When President David N. Elkins, PhD, and two colleagues within APA's Div. 32 (Society for Humanistic Psychology) heard about the proposed revisions to the Diagnostic and Statistical Manual of Mental Disorders (DSM), they were alarmed. But what could three people do?

Plenty, as it turns out.

Although their original aim was simply to educate the division's members, Elkins, Secretary Brent Dean Robbins, PhD, and student representative Sara R. Kamens soon decided to share their concerns in an open letter to the American Psychiatric Association. Thinking it would pack more punch with a few more signatures, they posted it online last October.

The response astounded them. "Within two days, we had more than 1,500 signatures," says Elkins. So far, more than 10,000 individuals and 40 mental health organizations have signed on, and media outlets as diverse as Nature, USA Today and Forbes have covered the controversy. APA, which has no official position on the controversy, urges its members to get involved in the debate (see APA's statement in the January Monitor, page 10).

The open letter outlines three major concerns with the proposed draft of the DSM-5, set for publication in 2013:

  • Lowering of diagnostic thresholds. The draft proposal expands the potential pool of people with some disorders, such as attention-deficit hyperactivity disorder. "There's already a great deal of concern that children are being misdiagnosed," says Elkins. "With a lowered diagnostic threshold, we fear that thousands more kids will be misdiagnosed and treated with Ritalin or other drugs."
  • Introduction of new disorders.
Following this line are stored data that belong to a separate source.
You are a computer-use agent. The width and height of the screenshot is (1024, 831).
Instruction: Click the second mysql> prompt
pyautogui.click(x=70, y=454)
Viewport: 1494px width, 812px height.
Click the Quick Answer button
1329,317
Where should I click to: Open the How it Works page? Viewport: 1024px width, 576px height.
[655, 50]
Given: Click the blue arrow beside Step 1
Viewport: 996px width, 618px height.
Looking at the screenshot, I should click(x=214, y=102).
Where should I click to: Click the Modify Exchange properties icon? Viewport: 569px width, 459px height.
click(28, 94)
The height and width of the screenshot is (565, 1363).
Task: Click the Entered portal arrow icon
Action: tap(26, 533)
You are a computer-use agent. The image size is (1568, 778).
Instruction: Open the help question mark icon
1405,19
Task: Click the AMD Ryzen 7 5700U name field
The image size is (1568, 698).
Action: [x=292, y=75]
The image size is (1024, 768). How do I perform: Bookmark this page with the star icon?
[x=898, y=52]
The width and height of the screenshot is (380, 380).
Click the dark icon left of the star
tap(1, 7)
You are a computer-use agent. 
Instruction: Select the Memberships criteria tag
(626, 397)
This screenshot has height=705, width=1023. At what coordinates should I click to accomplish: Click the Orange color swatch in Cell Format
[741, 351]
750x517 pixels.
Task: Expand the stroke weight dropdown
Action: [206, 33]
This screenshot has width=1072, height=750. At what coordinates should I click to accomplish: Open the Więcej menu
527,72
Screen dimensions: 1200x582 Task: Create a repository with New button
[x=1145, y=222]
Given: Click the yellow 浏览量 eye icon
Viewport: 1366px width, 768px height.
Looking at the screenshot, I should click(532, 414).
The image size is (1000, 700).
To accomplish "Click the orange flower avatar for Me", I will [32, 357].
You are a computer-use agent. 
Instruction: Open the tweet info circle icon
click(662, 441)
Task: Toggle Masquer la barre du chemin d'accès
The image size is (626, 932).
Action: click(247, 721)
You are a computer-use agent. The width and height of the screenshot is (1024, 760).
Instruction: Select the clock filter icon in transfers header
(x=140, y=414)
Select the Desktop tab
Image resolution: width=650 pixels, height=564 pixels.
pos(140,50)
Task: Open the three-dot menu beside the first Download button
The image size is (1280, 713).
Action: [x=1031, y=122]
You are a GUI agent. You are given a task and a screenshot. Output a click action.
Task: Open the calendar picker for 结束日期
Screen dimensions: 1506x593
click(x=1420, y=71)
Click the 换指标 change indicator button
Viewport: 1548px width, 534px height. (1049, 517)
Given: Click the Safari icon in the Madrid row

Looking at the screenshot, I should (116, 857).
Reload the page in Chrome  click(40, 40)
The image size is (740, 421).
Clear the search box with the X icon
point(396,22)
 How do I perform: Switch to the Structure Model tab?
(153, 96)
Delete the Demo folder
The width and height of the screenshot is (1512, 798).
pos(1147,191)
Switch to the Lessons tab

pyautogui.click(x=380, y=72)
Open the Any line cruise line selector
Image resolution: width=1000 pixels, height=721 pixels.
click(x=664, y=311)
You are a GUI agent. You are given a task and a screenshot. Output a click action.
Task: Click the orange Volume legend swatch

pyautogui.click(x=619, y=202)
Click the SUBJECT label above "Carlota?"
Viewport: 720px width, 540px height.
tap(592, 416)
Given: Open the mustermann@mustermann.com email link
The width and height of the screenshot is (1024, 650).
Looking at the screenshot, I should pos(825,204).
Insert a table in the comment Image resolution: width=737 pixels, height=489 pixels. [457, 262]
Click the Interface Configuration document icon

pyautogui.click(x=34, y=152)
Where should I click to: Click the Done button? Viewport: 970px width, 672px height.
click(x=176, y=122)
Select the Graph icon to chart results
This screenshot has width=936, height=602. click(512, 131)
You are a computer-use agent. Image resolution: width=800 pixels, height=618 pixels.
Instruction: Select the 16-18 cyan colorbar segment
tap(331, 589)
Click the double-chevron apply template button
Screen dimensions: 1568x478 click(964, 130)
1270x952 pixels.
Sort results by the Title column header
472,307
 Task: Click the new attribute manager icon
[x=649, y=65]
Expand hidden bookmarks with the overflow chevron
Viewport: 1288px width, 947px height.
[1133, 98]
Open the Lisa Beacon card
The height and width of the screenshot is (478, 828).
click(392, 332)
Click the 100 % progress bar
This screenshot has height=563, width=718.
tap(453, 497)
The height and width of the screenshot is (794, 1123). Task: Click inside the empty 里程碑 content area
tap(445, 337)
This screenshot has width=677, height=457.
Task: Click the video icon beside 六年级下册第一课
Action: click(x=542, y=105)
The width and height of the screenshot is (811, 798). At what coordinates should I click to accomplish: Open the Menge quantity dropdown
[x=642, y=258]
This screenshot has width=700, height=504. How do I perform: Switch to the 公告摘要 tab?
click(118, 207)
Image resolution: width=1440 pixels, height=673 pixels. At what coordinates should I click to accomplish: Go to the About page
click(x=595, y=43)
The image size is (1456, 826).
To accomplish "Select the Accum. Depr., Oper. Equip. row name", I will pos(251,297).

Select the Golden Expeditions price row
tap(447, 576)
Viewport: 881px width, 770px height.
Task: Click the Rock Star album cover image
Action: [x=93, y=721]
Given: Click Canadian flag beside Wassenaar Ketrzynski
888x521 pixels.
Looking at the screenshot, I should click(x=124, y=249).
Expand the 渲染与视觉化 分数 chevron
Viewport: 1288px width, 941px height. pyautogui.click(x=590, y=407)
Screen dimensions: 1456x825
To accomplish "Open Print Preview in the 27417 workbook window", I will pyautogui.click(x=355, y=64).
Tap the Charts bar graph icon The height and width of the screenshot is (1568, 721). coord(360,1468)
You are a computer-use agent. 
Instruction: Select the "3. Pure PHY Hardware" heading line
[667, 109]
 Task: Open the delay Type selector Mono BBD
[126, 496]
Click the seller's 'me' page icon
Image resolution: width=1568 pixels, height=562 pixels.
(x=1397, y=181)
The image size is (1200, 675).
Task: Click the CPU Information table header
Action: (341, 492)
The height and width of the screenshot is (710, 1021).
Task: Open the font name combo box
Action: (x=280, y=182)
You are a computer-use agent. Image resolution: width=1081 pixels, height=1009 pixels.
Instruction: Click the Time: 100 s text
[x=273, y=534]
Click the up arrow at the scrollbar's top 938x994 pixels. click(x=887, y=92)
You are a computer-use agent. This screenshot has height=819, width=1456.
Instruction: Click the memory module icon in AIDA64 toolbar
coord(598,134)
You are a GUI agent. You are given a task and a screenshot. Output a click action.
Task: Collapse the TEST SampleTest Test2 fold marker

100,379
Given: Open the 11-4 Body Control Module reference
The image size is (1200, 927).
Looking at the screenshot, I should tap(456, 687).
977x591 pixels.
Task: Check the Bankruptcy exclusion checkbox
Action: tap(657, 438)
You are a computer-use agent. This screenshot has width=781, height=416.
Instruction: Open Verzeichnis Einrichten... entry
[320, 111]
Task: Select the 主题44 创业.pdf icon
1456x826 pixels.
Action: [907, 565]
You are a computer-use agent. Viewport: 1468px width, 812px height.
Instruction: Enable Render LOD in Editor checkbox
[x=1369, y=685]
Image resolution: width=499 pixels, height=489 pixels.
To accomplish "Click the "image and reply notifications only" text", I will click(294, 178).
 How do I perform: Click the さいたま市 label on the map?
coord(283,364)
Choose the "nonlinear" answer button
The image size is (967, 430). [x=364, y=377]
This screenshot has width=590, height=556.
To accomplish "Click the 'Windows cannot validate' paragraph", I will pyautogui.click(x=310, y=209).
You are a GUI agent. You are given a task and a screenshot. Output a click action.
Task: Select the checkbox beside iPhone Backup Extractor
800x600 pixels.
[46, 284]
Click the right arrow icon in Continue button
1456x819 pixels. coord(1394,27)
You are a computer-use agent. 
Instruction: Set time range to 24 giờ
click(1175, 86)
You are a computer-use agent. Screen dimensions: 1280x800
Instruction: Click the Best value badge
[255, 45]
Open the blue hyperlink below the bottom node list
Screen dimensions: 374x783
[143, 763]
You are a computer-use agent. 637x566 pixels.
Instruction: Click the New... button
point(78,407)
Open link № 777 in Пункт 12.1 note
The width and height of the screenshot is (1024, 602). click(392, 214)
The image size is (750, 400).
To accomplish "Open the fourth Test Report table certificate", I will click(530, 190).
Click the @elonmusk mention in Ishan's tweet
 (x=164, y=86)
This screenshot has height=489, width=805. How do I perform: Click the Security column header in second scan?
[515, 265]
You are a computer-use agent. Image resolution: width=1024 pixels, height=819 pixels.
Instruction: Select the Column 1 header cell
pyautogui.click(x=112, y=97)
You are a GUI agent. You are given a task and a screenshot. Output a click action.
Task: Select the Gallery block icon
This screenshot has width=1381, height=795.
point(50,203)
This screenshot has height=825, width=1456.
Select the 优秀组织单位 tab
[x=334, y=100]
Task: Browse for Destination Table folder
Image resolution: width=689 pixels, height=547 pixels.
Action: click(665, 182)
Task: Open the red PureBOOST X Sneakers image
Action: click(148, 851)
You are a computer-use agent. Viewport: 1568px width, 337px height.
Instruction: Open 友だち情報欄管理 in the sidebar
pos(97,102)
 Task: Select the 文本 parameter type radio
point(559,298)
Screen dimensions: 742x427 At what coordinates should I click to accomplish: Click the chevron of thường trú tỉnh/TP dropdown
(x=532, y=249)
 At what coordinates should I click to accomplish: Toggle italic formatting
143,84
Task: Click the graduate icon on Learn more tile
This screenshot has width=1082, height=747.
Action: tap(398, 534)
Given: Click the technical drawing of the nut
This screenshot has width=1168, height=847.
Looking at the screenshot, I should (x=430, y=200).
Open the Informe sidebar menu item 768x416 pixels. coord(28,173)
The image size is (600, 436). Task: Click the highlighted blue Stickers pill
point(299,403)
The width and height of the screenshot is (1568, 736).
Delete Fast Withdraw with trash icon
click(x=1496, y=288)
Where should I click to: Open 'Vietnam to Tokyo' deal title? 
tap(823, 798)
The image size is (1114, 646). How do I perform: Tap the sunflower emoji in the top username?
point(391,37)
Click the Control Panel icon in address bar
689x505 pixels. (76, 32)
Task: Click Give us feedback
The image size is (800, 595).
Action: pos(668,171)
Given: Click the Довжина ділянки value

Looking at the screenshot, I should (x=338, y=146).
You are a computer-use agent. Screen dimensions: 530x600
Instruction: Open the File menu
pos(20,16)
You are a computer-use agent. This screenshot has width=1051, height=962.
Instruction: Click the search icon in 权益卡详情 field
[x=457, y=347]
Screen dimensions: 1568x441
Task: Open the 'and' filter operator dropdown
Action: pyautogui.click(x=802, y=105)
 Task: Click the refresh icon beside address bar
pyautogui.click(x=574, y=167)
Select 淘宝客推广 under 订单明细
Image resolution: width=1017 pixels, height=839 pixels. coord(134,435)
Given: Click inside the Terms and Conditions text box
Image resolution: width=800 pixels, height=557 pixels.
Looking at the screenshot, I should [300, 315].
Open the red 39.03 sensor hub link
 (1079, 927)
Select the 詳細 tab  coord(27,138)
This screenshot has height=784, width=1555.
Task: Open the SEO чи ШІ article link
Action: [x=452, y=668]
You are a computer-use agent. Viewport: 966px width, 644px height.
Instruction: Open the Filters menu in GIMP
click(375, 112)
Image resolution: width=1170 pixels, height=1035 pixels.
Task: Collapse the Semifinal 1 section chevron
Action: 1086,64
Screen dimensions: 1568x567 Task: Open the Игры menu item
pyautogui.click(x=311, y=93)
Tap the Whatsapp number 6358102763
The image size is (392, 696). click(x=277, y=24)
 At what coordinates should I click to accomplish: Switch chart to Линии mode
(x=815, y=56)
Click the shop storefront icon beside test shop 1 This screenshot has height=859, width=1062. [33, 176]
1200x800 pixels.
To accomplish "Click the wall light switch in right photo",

The proposal also introduces several new disorders that protesters fear may increase risks for certain vulnerable populations, such as children and older adults. Take mild neurocognitive disorder, for example. "Older people, especially those in nursing homes, are already victims of over-zealous prescribing of psychiatric drugs," says Elkins. "We believe mild cognitive disorder is a net that is going to catch hundreds of thousands of baby boomers who are now on their way to retirement and experiencing expected, normal declines in cognitive function."
  • Lack of empirical grounding for some proposals. Protesters also question the scientific validity of some of the proposed changes. The introduction of a new disorder called attenuated psychosis syndrome, for example, would allow adolescents with unusual behaviors or thought processes to be treated with psychiatric drugs in hopes of warding off schizophrenia. However, says Elkins, research shows that most adolescents with such signs don't go on to develop schizophrenia and those who do aren't helped by taking psychiatric drugs earlier in life.

The protesters also reject proposed changes in the definition of "mental disorder," arguing that it de-emphasizes sociocultural factors and over-emphasizes biological theory.

"We hear your concerns and are aware of those from others in the mental health field, and take them under serious consideration in our deliberations," the DSM-5 Task Force responded. Final decisions about proposed changes will draw on field trial data and comments from thousands of individuals who responded to calls for comment. "This level of both internal and external review and field trial exposure has never before been undertaken by any previous DSM or ICD [International Classification of Diseases] revision proposals," the task force noted.

The response didn't satisfy Elkins and his group, who note that the British Psychological Society, American Counseling Association and even DSM–IV Chair Allen Frances, MD, have also raised concerns. In another open letter, the Div. 32 group calls for an independent review of the controversial proposals by experts unaffiliated with the American Psychiatric Association.

In December, the American Psychological Association Board of Directors called upon the DSM Task Force to ensure that the revision process is based on the best available science, improves treatment outcomes and considers the potential impact of new classifications on vulnerable populations. Psychology professor Frank Farley, PhD, of Temple University, an APA past president, would like to go even further. He'd like to scrap what he calls "a failed manifesto of mental illness" and start over.

Citing the proliferation in the number of disorders with each edition of the DSM, Farley says, "The DSM has really become a diagnostic growth industry."